General Considerations

  1. Prefer larger block sizes when not using barriers
  2. Prefer doing more work per block element (HIP / CUDA thread)
  3. TODO

Pitfalls

  1. Barriers
    • Due to their reliance on O(block_size) fiber switches, functions that have barrier semantics, such as __syncthreads(), induce significant slowdown;
    • It is preferable to avoid using barriers if possible, especially since, unlike on GPUs, __shared__ memory does not provide performance benefits;
    • If you must use barriers, prefer smaller block sizes such as 8 or 16.
  2. FP16 i.e. __half
    • The HIP CPU Runtime provides correct but low-performance support for FP16 computation, in order to ensure that code which uses __half or __half2 is portable;
    • It is preferable to avoid using __half or __half2 arithmetic.

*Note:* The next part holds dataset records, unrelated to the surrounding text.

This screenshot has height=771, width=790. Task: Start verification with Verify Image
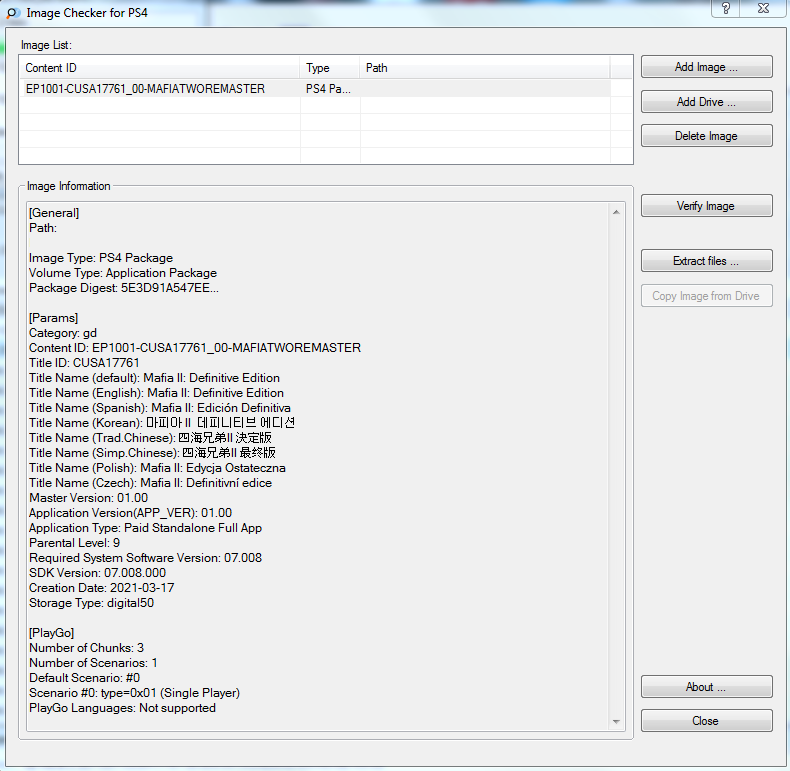(706, 206)
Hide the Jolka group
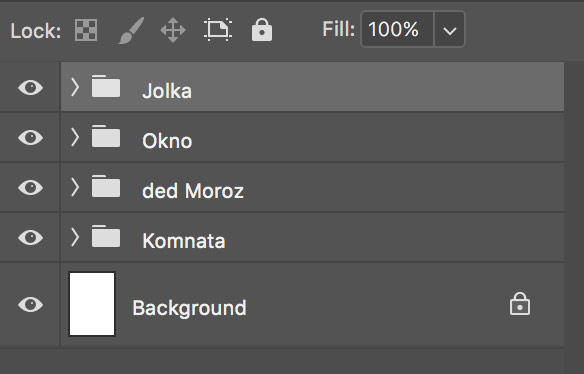This screenshot has width=584, height=374. coord(31,88)
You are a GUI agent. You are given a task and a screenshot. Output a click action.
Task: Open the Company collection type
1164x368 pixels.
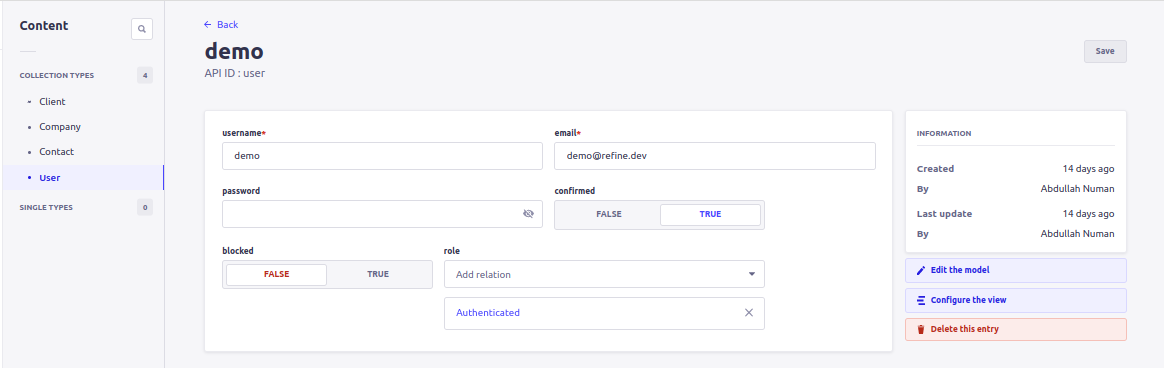(x=60, y=127)
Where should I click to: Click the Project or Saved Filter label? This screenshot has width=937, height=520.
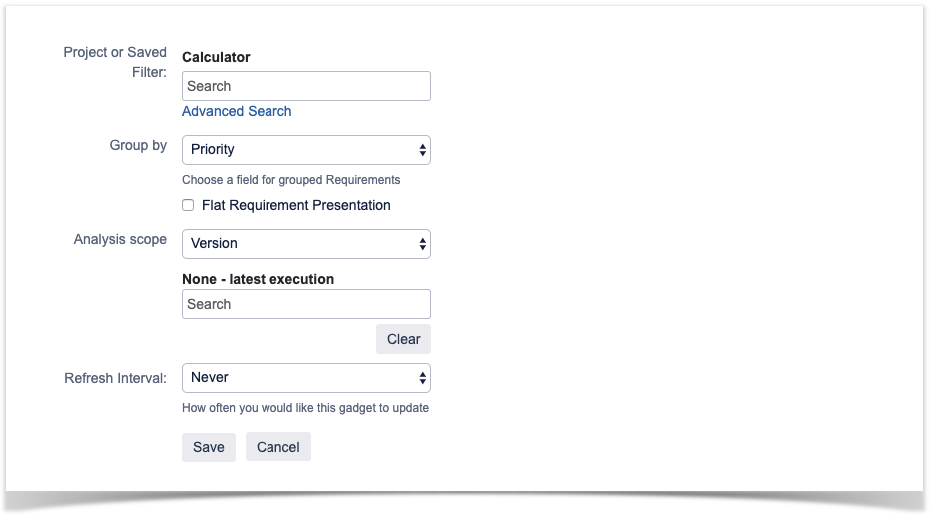[115, 62]
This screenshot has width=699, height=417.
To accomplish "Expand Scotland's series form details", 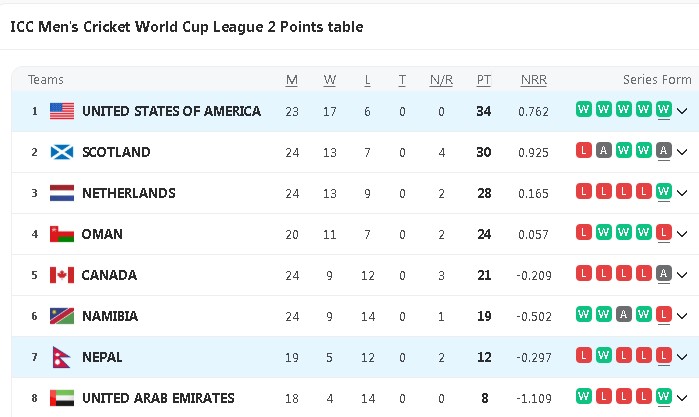I will tap(682, 153).
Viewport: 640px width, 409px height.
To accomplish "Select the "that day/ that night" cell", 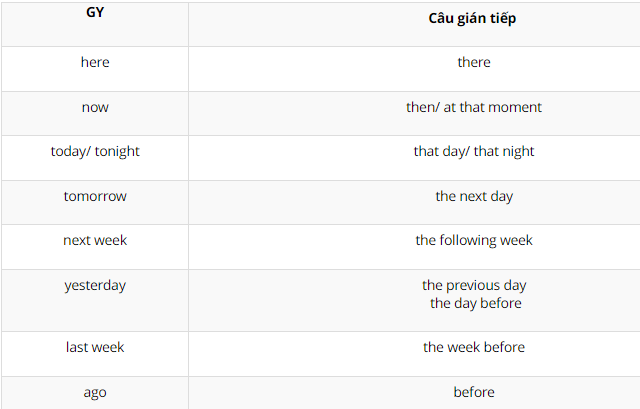I will tap(473, 151).
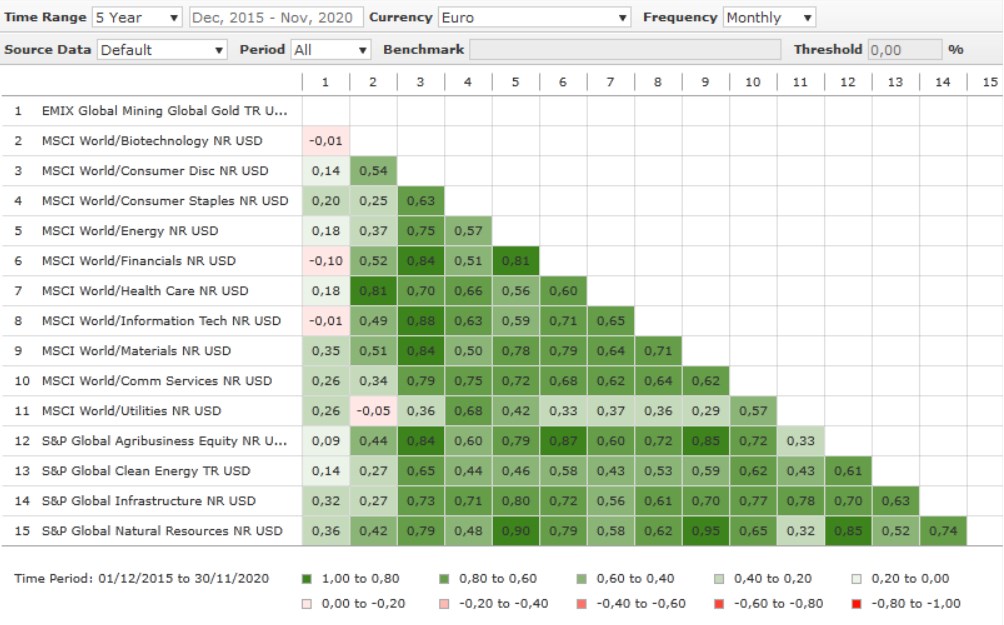Select the 0,95 correlation cell

(x=705, y=531)
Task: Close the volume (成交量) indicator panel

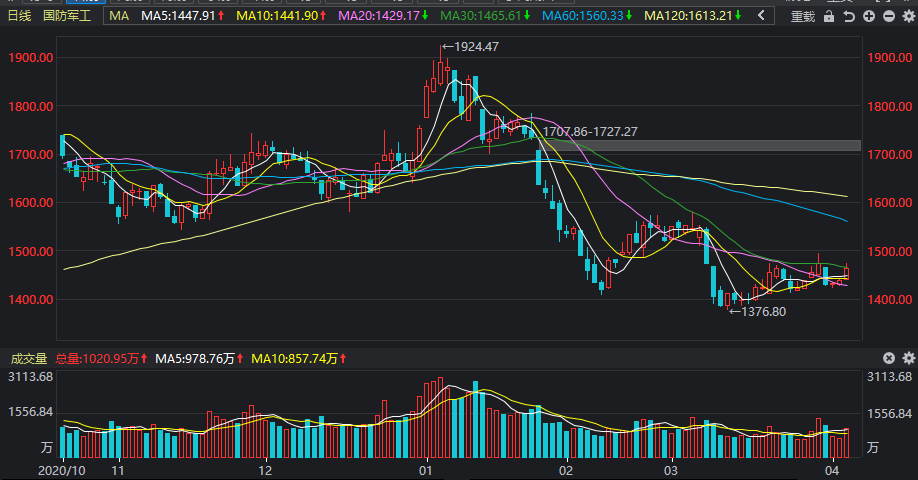Action: [889, 358]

  3. Passing large arguments by-value to __global__ functions
    • This is a commonly encountered anti-pattern, stemming from the presence of dedicated memory for arguments on some (generally older) GPUs;
      • It is generally disadvantageous when targeting an AMD GPUs, thus the guidance below applies to them as well, and leads to performance portable code;
    • If sizeof(T) > 32 for a type T that is the type of an argument passed to a function, strongly prefer pass-by-pointer / pass-by-reference.

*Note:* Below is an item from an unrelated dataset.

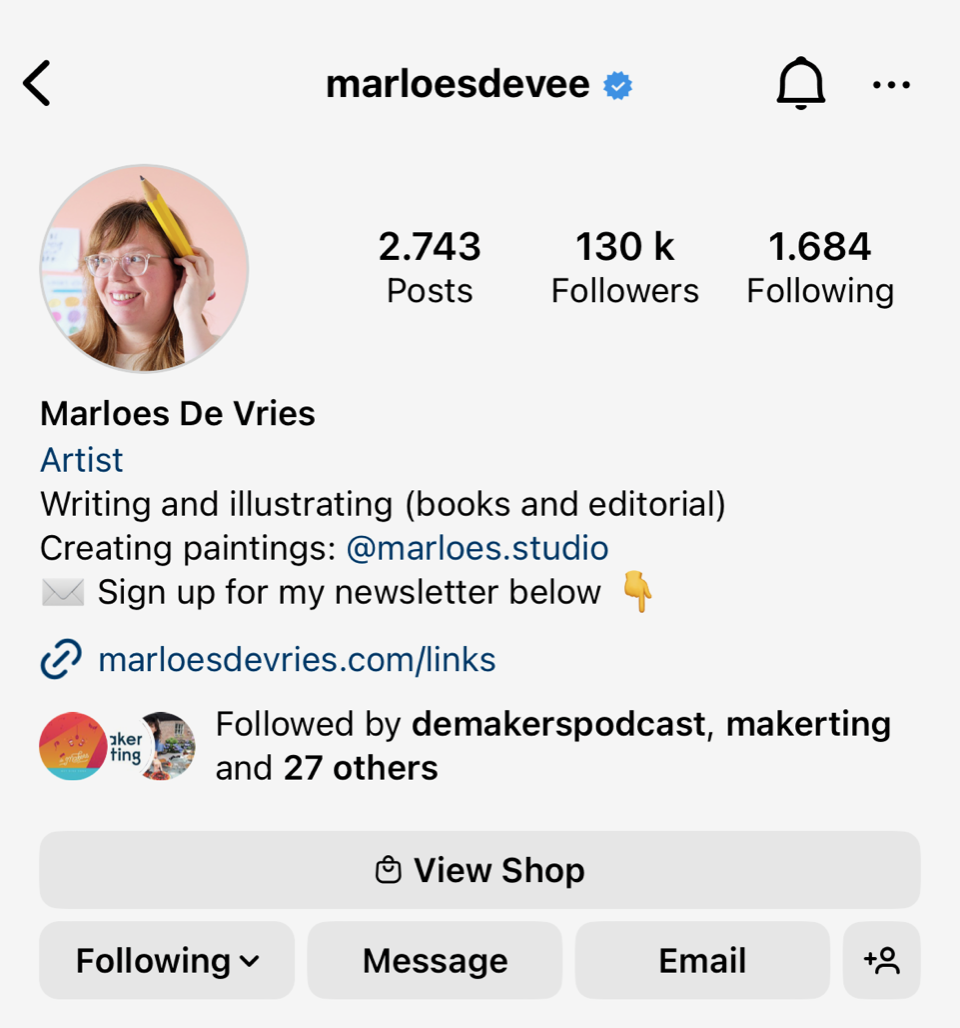View the 1.684 Following list

(x=820, y=267)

  4. Excessive unrolling via #pragma unroll
    • This is a commonly encountered anti-pattern, stemming from historical weaknesses in GPU compiler optimisation, which are no longer present in modern toolchains;
    • Can be extremely harmful due to trashing the I$
    • Strongly prefer deferring to the compiler on matters of unrolling.
  5. Composition with MPI
    • The interaction between the underlying implementation of the C++ Standard Library and, more specifically, its Parallel Algorithms component, can and will interact in opaque ways with any MPI driven scheduling;
    • Experiment with pinning / affinity of MPI tasks if performance is low in such cases.